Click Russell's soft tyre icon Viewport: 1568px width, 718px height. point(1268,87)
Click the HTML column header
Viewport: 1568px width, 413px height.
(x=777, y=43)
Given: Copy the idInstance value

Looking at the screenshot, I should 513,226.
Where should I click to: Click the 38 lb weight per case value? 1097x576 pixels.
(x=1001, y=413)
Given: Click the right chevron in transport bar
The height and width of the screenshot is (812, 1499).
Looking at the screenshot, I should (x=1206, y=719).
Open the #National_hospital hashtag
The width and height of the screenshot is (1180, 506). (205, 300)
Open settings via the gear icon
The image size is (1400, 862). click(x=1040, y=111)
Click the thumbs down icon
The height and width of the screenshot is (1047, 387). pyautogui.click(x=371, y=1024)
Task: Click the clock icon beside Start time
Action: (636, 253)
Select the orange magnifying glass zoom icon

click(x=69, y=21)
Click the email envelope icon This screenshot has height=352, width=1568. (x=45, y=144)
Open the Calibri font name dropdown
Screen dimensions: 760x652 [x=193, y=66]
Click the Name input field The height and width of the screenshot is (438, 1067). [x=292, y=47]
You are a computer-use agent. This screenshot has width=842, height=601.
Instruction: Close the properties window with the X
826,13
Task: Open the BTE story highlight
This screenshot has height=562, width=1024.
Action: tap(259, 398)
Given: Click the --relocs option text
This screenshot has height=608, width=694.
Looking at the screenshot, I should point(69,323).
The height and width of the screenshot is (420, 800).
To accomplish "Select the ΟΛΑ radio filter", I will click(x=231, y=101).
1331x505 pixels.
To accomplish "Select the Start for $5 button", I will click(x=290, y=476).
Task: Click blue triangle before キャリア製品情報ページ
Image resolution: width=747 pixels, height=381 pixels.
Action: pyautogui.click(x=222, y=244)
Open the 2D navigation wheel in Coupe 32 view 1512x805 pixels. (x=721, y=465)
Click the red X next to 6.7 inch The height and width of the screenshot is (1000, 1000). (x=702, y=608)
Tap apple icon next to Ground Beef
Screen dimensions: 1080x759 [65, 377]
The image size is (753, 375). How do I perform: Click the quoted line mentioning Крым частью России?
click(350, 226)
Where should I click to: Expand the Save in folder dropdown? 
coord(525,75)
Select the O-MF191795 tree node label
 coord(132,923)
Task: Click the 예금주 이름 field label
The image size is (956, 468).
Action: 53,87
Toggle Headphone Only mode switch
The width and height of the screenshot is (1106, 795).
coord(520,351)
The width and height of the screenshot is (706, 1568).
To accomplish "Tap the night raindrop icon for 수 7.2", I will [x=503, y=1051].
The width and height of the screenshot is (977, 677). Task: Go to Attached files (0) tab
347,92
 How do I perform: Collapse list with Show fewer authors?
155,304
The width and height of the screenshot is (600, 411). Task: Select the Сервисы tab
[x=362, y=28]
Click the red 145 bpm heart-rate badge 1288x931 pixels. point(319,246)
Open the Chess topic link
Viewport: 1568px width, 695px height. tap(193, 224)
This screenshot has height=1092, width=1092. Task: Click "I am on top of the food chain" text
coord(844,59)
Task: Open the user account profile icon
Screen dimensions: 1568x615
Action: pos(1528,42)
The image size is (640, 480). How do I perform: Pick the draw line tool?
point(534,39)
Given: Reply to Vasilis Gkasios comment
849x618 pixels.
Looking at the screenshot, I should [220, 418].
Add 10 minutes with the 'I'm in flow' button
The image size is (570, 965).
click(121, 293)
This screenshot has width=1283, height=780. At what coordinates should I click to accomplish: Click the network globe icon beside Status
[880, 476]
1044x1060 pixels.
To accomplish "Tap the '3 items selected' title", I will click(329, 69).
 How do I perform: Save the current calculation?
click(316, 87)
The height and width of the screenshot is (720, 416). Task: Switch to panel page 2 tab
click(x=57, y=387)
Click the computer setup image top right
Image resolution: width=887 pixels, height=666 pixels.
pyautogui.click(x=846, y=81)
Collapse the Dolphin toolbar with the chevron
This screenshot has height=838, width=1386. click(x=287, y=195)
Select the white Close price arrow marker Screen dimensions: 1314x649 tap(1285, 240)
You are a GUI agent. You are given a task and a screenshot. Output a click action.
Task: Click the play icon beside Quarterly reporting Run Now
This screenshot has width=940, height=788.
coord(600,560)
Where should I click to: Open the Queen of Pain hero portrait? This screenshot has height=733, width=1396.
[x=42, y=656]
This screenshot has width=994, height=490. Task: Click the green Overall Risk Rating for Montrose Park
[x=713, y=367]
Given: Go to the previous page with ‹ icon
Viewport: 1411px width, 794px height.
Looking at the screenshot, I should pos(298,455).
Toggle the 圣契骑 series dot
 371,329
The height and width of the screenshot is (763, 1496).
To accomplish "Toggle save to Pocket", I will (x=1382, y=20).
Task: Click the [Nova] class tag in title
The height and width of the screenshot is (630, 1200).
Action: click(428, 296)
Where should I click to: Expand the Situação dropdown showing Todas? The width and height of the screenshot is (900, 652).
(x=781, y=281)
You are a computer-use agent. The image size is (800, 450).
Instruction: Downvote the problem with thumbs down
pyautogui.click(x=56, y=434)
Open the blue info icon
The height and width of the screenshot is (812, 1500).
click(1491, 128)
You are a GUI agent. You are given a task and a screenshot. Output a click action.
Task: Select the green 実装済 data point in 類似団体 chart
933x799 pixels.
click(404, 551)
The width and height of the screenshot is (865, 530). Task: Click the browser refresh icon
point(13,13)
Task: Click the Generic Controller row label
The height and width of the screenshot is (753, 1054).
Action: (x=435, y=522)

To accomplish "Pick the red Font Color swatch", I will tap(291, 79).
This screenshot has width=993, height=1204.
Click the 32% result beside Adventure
------------
WHAT YOU NEED TO DO — Please give an exact copy of the entries above, from the line with "You are a computer-use agent. This" down to the line with "The width and height of the screenshot is (706, 1568).", inclusive, and nothing else.

THE COMPLETED TASK —
You are a computer-use agent. This screenshot has width=842, height=601.
Instruction: Close the properties window with the X
826,13
Task: Open the BTE story highlight
This screenshot has height=562, width=1024.
Action: tap(259, 398)
Given: Click the --relocs option text
This screenshot has height=608, width=694.
Looking at the screenshot, I should point(69,323).
The height and width of the screenshot is (420, 800).
To accomplish "Select the ΟΛΑ radio filter", I will click(x=231, y=101).
1331x505 pixels.
To accomplish "Select the Start for $5 button", I will click(x=290, y=476).
Task: Click blue triangle before キャリア製品情報ページ
Image resolution: width=747 pixels, height=381 pixels.
Action: pyautogui.click(x=222, y=244)
Open the 2D navigation wheel in Coupe 32 view 1512x805 pixels. (x=721, y=465)
Click the red X next to 6.7 inch The height and width of the screenshot is (1000, 1000). (x=702, y=608)
Tap apple icon next to Ground Beef
Screen dimensions: 1080x759 [65, 377]
The image size is (753, 375). How do I perform: Click the quoted line mentioning Крым частью России?
click(350, 226)
Where should I click to: Expand the Save in folder dropdown? 
coord(525,75)
Select the O-MF191795 tree node label
 coord(132,923)
Task: Click the 예금주 이름 field label
The image size is (956, 468).
Action: 53,87
Toggle Headphone Only mode switch
The width and height of the screenshot is (1106, 795).
coord(520,351)
The width and height of the screenshot is (706, 1568).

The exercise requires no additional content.